Are there additional activities with which you have been involved aside from being the international representative on the Emirate's behalf?

Rabbi Sarna reveals an interesting fact showing to what extent the Emirate government is interested in according full rights to the Jewish community, enabling its members to live according to its halachic precepts and tradition.

"I fill an active role in the scheme of `the Avrahamic Family Center' in the name of Avraham Avinu. This is a Jewish communal center expected to be completed by 2022, in time for the international exhibit scheduled to take place in Dubai, including several enterprises from the Cultural Ministry under the auspices of Nura el Kabi, Minister for International Activity. The exhibit gardens will spread over a huge area in central Dubai being constructed now.
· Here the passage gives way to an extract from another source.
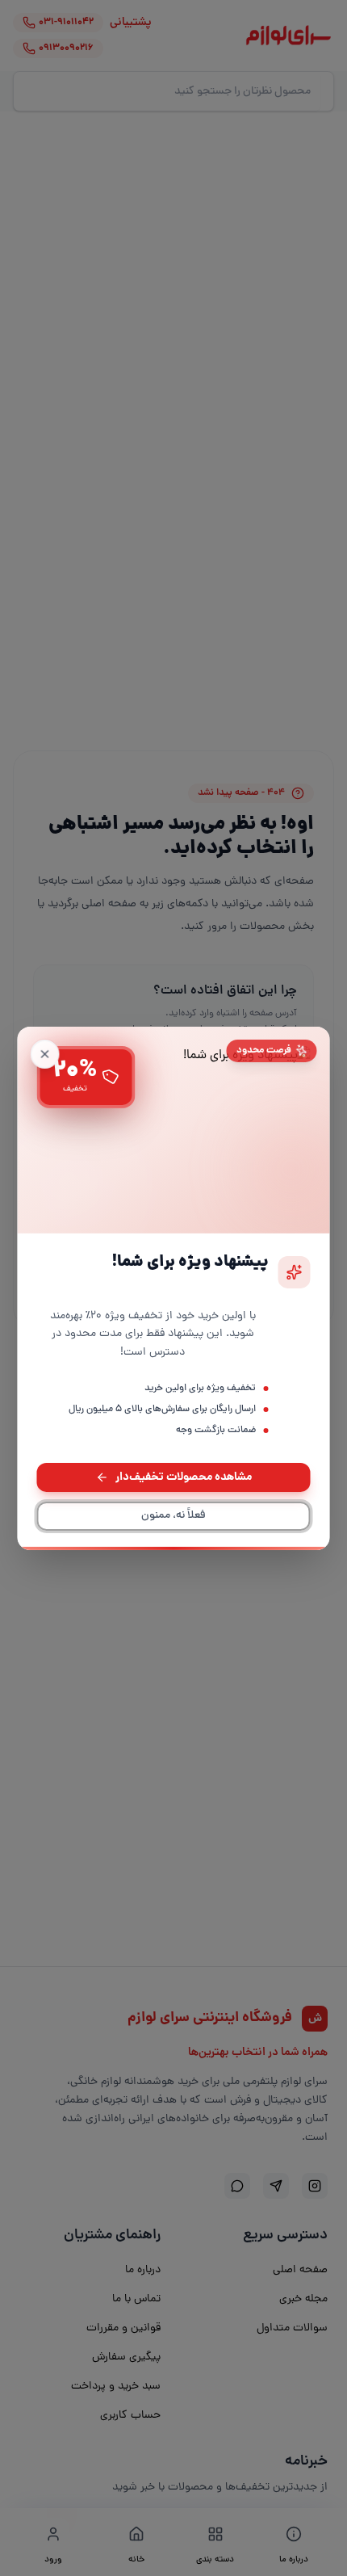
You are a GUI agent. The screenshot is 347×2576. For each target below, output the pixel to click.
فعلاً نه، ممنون (173, 1515)
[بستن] (45, 1053)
"A huge synagogue will be built there, expected to be one of the most splendid in the Gulf area and even in the world at large. The government heads expressed an interesting request: they asked me to organize a seminar on the laws of succa and mikveh for the Arab architects and engineers of the project even before they began the actual planning and construction, since the building complex at the exhibit will include a mikveh and succa booths, which will be built with the supervision of Halachic experts. The government wanted the planners to better understand the significance of their work and to deflect any architectural problems which might crop up.

"This request clearly proved to me how important it was to the Emirate republic to please the Jewish community and show it proper respect and esteem."